09:00 AM Welcome
09:10 AM Adnan Darwiche Testing Arithmetic Circuits (Invited Talk)
09:50 AM Poster spotlights (Spotlights)
10:30 AM Coffee Break (Break)
11:00 AM Rina Dechter Tractable Islands Revisited (Invited Talk)
11:40 AM Poster spotlights (Spotlights)
12:00 PM Robert Peharz Sum-Product Networks and Deep Learning: A Love Marriage (Invited Talk)
12:40 PM Lunch (Break)
02:20 PM Eli Bingham Tensor Variable Elimination in Pyro (Invited Talk)
03:00 PM Coffee Break (Break)
03:30 PM Jörn Jacobsen Invertible Residual Networks and a Novel Perspective on Adversarial Examples (Invited Talk)
04:10 PM Poster session (Posters)
University of California, Irvine
Title: Tractable Islands Revisited
Abstract: "An important component of human problem-solving expertise is the ability to use knowledge about solving easy problems to guide the solution of difficult ones.” - Minsky
A longstanding intuition in AI is that intelligent agents should be able to use solutions to easy problems to solve hard problems. This has often been termed the “tractable island paradigm.” How do we act on this intuition in the domain of probabilistic reasoning? This talk will describe the status of probabilistic reasoning algorithms that are driven by the tractable islands paradigm when solving optimization, likelihood and mixed (max-sum-product, e.g. marginal map) queries. I will show how heuristics generated via variational relaxation into tractable structures, can guide heuristic search and Monte-Carlo sampling, yielding anytime solvers that produce approximations with confidence bounds that improve with time, and become exact if enough time is allowed.
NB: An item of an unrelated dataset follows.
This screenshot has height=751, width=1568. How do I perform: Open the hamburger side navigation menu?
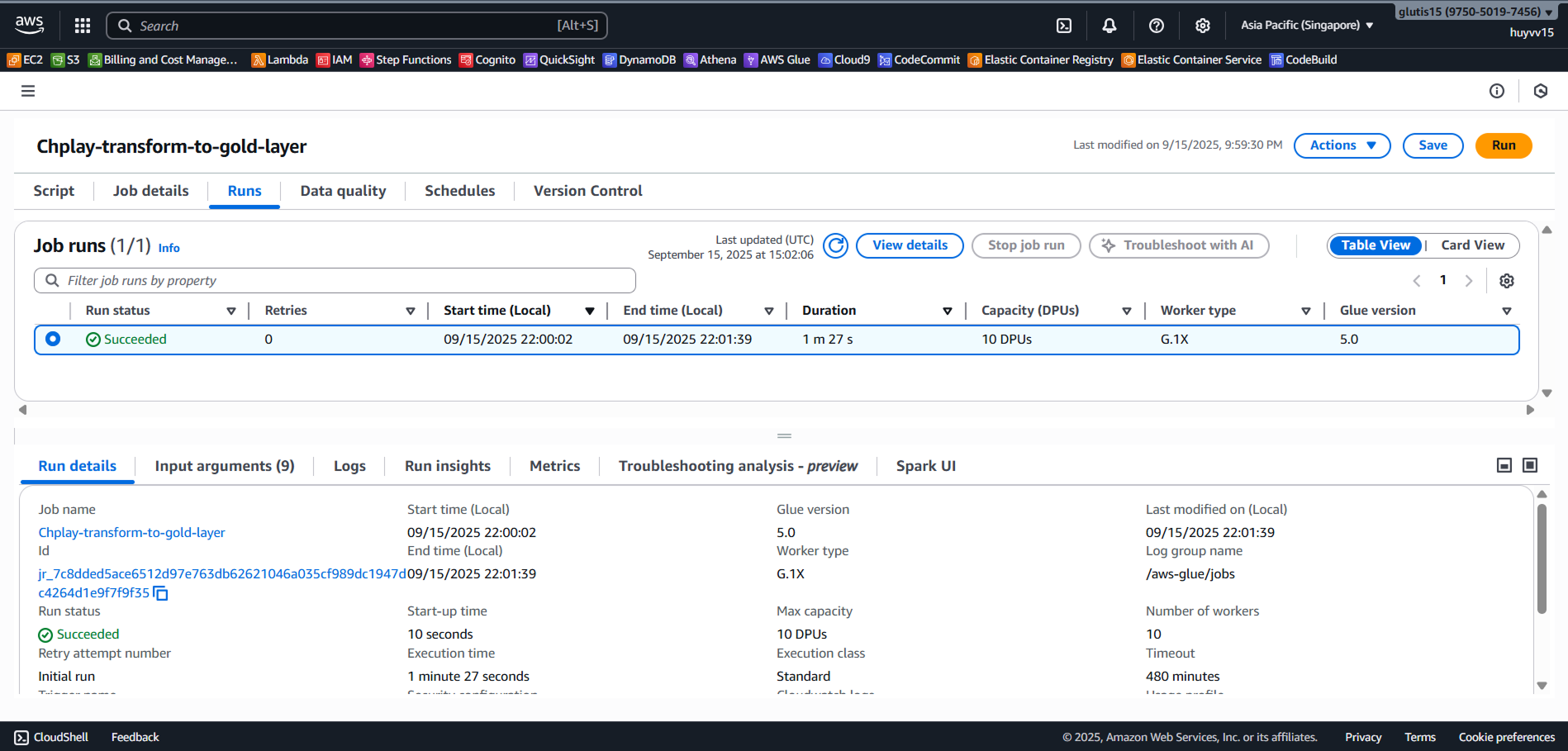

University of California, Los Angeles
Title: Testing Arithmetic Circuits
Abstract: I will discuss Testing Arithmetic Circuits (TACs), which are new tractable probabilistic models that are universal function approximators like neural networks. A TAC represents a piecewise multilinear function and computes a marginal query on the newly introduced Testing Bayesian Network (TBN). The structure of a TAC is automatically compiled from a Bayesian network and its parameters are learned from labeled data using gradient descent. TACs can incorporate background knowledge that is encoded in the Bayesian network, whether conditional independence or domain constraints. Hence, the behavior of a TAC comes with some guarantees that are invariant to how it is trained from data. Moreover, a TAC is amenable to being interpretable since its nodes and parameters have precise meanings by virtue of being compiled from a Bayesian network. This recent work aims to fuse models (Bayesian networks) and functions (DNNs) with the goal of realizing their collective benefits.
University of Cambridge
Title: Sum-Product Networks and Deep Learning: A Love Marriage
Abstract: Sum-product networks (SPNs) are a prominent class of tractable probabilistic model, facilitating efficient marginalization, conditioning, and other inference routines. However, despite these attractive properties, SPNs have received rather little attention in the (probabilistic) deep learning community, which rather focuses on intractable models such as generative adversarial networks, variational autoencoders, normalizing flows, and autoregressive density estimators. In this talk, I discuss several recent endeavors which demonstrate that i) SPNs can be effectively used as deep learning models, and ii) that hybrid learning approaches utilizing SPNs and other deep learning models are in fact sensible and beneficial.
Vector Institute
Title: Invertible Residual Networks and a Novel Perspective on Adversarial Examples
Abstract: In this talk, I will discuss how state-of-the-art discriminative deep networks can be turned into likelihood-based density models. Further, I will discuss how such models give rise to an alternative viewpoint on adversarial examples. Under this viewpoint adversarial examples are a consequence of excessive invariances learned by the classifier, manifesting themselves in striking failures when evaluating the model on out of distribution inputs. I will discuss how the commonly used cross-entropy objective encourages such overly invariant representations. Finally, I will present an extension to cross-entropy that, by exploiting properties of invertible deep networks, enables control of erroneous invariances in theory and practice.
Uber AI
Title: Tensor Variable Elimination in Pyro
Abstract: A wide class of machine learning algorithms can be reduced to variable elimination on factor graphs. While factor graphs provide a unifying notation for these algorithms, they do not provide a compact way to express repeated structure when compared to plate diagrams for directed graphical models. In this talk, I will describe a generalization of undirected factor graphs to plated factor graphs, and a corresponding generalization of the variable elimination algorithm that exploits efficient tensor algebra in graphs with plates of variables. This tensor variable elimination algorithm has been integrated into the Pyro probabilistic programming language, enabling scalable, automated exact inference in a wide variety of deep generative models with repeated discrete latent structure. I will discuss applications of such models to polyphonic music modeling, animal movement modeling, and unsupervised word-level sentiment analysis, as well as algorithmic applications to exact subcomputations in approximate inference and ongoing work on extensions to continuous latent variables.